That made sense. I often wondered about Henriette. She was Régine’s through and through, but as far as looks, she didn’t look like Régine or Henri. I never thought much about it; sometimes kids don’t look like either of their parents. But there were whispers among the men.

“Henri did it to get back at Régine?”

“The bitch, yeah. I didn’t really care either way. I wanted a baby. And men like Henri didn’t come into the The Bunny all that often.” She smiled at me through tears. “I knew we’d make a beautiful baby, and we did. He seemed interested, at first, about being a part of our lives. I didn’t care either way. I just wanted him to send money. I’d always dreamed of being the soccer mom, you know? I wanted you to have a nice house to live in and a car with AC to ride around in.

“I didn’t ask him to be father of the year, since I was going to be mom of the century, but the money would have been nice. He was never dependable though. He’d send some sometimes and other times…I’d go stretches without hearing from him. But he had told me he had a nice place in Paris, and one day, he wanted us both to visit. He described it for me, and the dumbass told me where it was. I guess because it was in a rich section, and he wanted me to be blinded by the flash. That was why I decided to bring you to him. I thought he’d keep you busy for the summer and then I could go back and get you.”
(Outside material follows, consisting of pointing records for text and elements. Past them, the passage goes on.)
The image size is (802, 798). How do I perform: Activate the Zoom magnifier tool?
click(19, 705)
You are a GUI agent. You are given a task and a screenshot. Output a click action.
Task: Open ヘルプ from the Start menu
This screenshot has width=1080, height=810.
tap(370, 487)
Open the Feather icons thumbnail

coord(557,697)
“She found out about you.”

“Yeah, the bitch had ears behind her head, it seemed. I don’t know. I just know she showed up at our trailer. We had a fight. I used Tootsie’s car to go for a ride, and…when I pulled up to the trailer, I found it burnt. Not all the way to the ground, but enough to make it not livable. I was so thankful that a week before, I’d taken the things that meant the most to me out of it and brought them to Big Joe. Tootsie was a great girl, but she was hooked on drugs and looking for anything to sell. She got my watch. The twin to yours.

“Big Joe was there when I pulled up. He told me to go to the club and hide in his office. When he met me there, he said that woman was out to get me, and we shouldn’t correct the police when they think it’s me in there. Let them think I was Tootsie, he’d said. The police weren’t going to care about a stripper that much to dig too deep. He was right. Big Joe got me a new ID in Tootsie’s name. He knows people, you know? That was that. Except I knew that bitch was deranged the moment I saw her eyes. She has those eyes that don’t hide her cuckoo. I borrowed the money from Big Joe to fly back to Paris. I went to the apartment and banged on the door. Henri got all panicked when he saw me.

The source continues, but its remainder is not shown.